TASK INPUT START

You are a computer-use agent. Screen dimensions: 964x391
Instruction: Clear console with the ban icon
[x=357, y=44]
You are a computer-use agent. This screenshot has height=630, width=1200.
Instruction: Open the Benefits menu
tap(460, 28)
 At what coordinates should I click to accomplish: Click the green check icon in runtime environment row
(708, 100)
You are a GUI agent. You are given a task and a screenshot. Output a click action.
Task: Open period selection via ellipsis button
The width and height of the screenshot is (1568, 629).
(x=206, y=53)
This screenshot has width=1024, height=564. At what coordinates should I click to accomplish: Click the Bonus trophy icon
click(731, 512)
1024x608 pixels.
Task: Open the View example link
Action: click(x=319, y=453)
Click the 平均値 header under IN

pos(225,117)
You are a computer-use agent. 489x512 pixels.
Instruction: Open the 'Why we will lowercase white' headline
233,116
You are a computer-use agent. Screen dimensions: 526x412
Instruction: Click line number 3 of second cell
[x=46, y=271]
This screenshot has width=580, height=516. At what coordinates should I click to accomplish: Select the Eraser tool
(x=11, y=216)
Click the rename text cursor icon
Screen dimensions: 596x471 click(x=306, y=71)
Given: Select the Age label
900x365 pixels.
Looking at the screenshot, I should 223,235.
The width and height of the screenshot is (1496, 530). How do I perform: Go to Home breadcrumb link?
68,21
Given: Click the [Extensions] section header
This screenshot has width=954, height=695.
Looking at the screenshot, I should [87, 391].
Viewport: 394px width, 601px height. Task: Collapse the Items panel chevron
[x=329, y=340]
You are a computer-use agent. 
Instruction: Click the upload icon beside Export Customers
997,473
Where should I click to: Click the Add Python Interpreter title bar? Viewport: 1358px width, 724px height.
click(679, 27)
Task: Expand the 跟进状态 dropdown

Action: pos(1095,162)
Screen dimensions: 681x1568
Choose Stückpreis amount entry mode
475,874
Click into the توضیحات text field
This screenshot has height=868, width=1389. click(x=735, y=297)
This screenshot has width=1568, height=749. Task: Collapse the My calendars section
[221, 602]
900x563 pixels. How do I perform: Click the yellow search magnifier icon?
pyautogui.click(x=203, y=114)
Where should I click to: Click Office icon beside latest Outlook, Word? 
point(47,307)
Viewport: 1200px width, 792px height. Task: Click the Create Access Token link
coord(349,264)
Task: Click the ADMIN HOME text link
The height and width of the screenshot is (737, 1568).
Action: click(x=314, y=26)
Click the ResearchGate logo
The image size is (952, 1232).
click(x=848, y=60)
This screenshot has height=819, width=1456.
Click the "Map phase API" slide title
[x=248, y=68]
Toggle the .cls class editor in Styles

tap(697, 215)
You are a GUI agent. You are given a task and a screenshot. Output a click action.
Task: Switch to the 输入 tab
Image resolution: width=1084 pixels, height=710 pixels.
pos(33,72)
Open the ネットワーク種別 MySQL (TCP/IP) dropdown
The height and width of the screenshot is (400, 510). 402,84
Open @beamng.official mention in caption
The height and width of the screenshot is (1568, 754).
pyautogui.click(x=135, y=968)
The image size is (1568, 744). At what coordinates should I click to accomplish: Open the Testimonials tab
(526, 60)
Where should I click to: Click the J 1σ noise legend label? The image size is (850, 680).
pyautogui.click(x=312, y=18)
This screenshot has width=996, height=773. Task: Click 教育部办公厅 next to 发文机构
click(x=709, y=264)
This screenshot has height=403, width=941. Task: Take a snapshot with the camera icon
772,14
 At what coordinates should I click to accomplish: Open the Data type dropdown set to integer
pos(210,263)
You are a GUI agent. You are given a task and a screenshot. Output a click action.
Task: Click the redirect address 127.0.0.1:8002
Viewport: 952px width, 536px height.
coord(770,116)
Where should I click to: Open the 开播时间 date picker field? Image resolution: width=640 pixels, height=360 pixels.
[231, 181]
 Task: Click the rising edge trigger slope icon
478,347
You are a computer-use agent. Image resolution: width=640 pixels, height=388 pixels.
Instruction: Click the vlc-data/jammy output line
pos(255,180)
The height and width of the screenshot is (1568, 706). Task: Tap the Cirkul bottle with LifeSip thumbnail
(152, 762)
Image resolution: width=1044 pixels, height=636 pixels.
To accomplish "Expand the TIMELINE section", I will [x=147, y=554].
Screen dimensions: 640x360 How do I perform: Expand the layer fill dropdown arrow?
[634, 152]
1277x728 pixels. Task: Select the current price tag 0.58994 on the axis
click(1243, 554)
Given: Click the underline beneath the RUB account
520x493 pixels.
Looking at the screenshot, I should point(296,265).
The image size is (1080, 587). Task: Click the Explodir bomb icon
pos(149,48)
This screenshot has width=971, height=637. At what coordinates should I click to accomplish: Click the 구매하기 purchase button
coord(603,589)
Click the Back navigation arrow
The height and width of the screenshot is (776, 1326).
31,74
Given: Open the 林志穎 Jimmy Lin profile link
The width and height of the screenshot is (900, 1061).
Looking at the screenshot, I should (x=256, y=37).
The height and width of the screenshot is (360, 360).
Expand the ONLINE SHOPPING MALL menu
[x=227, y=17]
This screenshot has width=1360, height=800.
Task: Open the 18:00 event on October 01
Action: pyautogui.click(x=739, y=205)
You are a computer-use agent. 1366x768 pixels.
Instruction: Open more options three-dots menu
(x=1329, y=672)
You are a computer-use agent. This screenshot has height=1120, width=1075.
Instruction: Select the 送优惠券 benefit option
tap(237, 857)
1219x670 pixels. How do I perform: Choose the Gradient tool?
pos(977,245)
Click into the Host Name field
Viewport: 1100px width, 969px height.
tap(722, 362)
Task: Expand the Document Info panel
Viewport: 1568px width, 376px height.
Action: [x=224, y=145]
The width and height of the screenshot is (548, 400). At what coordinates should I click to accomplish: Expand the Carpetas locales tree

TASK INPUT END

WHAT IS BEING ASKED:
Every single entry above has to be copied exactly.

ANSWER BOX:
You are a computer-use agent. Screen dimensions: 964x391
Instruction: Clear console with the ban icon
[x=357, y=44]
You are a computer-use agent. This screenshot has height=630, width=1200.
Instruction: Open the Benefits menu
tap(460, 28)
 At what coordinates should I click to accomplish: Click the green check icon in runtime environment row
(708, 100)
You are a GUI agent. You are given a task and a screenshot. Output a click action.
Task: Open period selection via ellipsis button
The width and height of the screenshot is (1568, 629).
(x=206, y=53)
This screenshot has width=1024, height=564. At what coordinates should I click to accomplish: Click the Bonus trophy icon
click(731, 512)
1024x608 pixels.
Task: Open the View example link
Action: click(x=319, y=453)
Click the 平均値 header under IN

pos(225,117)
You are a computer-use agent. 489x512 pixels.
Instruction: Open the 'Why we will lowercase white' headline
233,116
You are a computer-use agent. Screen dimensions: 526x412
Instruction: Click line number 3 of second cell
[x=46, y=271]
This screenshot has width=580, height=516. At what coordinates should I click to accomplish: Select the Eraser tool
(x=11, y=216)
Click the rename text cursor icon
Screen dimensions: 596x471 click(x=306, y=71)
Given: Select the Age label
900x365 pixels.
Looking at the screenshot, I should 223,235.
The width and height of the screenshot is (1496, 530). How do I perform: Go to Home breadcrumb link?
68,21
Given: Click the [Extensions] section header
This screenshot has width=954, height=695.
Looking at the screenshot, I should [87, 391].
Viewport: 394px width, 601px height. Task: Collapse the Items panel chevron
[x=329, y=340]
You are a computer-use agent. 
Instruction: Click the upload icon beside Export Customers
997,473
Where should I click to: Click the Add Python Interpreter title bar? Viewport: 1358px width, 724px height.
click(679, 27)
Task: Expand the 跟进状态 dropdown

Action: pos(1095,162)
Screen dimensions: 681x1568
Choose Stückpreis amount entry mode
475,874
Click into the توضیحات text field
This screenshot has height=868, width=1389. click(x=735, y=297)
This screenshot has width=1568, height=749. Task: Collapse the My calendars section
[221, 602]
900x563 pixels. How do I perform: Click the yellow search magnifier icon?
pyautogui.click(x=203, y=114)
Where should I click to: Click Office icon beside latest Outlook, Word? 
point(47,307)
Viewport: 1200px width, 792px height. Task: Click the Create Access Token link
coord(349,264)
Task: Click the ADMIN HOME text link
The height and width of the screenshot is (737, 1568).
Action: click(x=314, y=26)
Click the ResearchGate logo
The image size is (952, 1232).
click(x=848, y=60)
This screenshot has height=819, width=1456.
Click the "Map phase API" slide title
[x=248, y=68]
Toggle the .cls class editor in Styles

tap(697, 215)
You are a GUI agent. You are given a task and a screenshot. Output a click action.
Task: Switch to the 输入 tab
Image resolution: width=1084 pixels, height=710 pixels.
pos(33,72)
Open the ネットワーク種別 MySQL (TCP/IP) dropdown
The height and width of the screenshot is (400, 510). 402,84
Open @beamng.official mention in caption
The height and width of the screenshot is (1568, 754).
pyautogui.click(x=135, y=968)
The image size is (1568, 744). At what coordinates should I click to accomplish: Open the Testimonials tab
(526, 60)
Where should I click to: Click the J 1σ noise legend label? The image size is (850, 680).
pyautogui.click(x=312, y=18)
This screenshot has width=996, height=773. Task: Click 教育部办公厅 next to 发文机构
click(x=709, y=264)
This screenshot has height=403, width=941. Task: Take a snapshot with the camera icon
772,14
 At what coordinates should I click to accomplish: Open the Data type dropdown set to integer
pos(210,263)
You are a GUI agent. You are given a task and a screenshot. Output a click action.
Task: Click the redirect address 127.0.0.1:8002
Viewport: 952px width, 536px height.
coord(770,116)
Where should I click to: Open the 开播时间 date picker field? Image resolution: width=640 pixels, height=360 pixels.
[231, 181]
 Task: Click the rising edge trigger slope icon
478,347
You are a computer-use agent. Image resolution: width=640 pixels, height=388 pixels.
Instruction: Click the vlc-data/jammy output line
pos(255,180)
The height and width of the screenshot is (1568, 706). Task: Tap the Cirkul bottle with LifeSip thumbnail
(152, 762)
Image resolution: width=1044 pixels, height=636 pixels.
To accomplish "Expand the TIMELINE section", I will [x=147, y=554].
Screen dimensions: 640x360 How do I perform: Expand the layer fill dropdown arrow?
[634, 152]
1277x728 pixels. Task: Select the current price tag 0.58994 on the axis
click(1243, 554)
Given: Click the underline beneath the RUB account
520x493 pixels.
Looking at the screenshot, I should point(296,265).
The image size is (1080, 587). Task: Click the Explodir bomb icon
pos(149,48)
This screenshot has width=971, height=637. At what coordinates should I click to accomplish: Click the 구매하기 purchase button
coord(603,589)
Click the Back navigation arrow
The height and width of the screenshot is (776, 1326).
31,74
Given: Open the 林志穎 Jimmy Lin profile link
The width and height of the screenshot is (900, 1061).
Looking at the screenshot, I should (x=256, y=37).
The height and width of the screenshot is (360, 360).
Expand the ONLINE SHOPPING MALL menu
[x=227, y=17]
This screenshot has width=1360, height=800.
Task: Open the 18:00 event on October 01
Action: pyautogui.click(x=739, y=205)
You are a computer-use agent. 1366x768 pixels.
Instruction: Open more options three-dots menu
(x=1329, y=672)
You are a computer-use agent. This screenshot has height=1120, width=1075.
Instruction: Select the 送优惠券 benefit option
tap(237, 857)
1219x670 pixels. How do I perform: Choose the Gradient tool?
pos(977,245)
Click into the Host Name field
Viewport: 1100px width, 969px height.
tap(722, 362)
Task: Expand the Document Info panel
Viewport: 1568px width, 376px height.
Action: [x=224, y=145]
The width and height of the screenshot is (548, 400). At what coordinates should I click to accomplish: Expand the Carpetas locales tree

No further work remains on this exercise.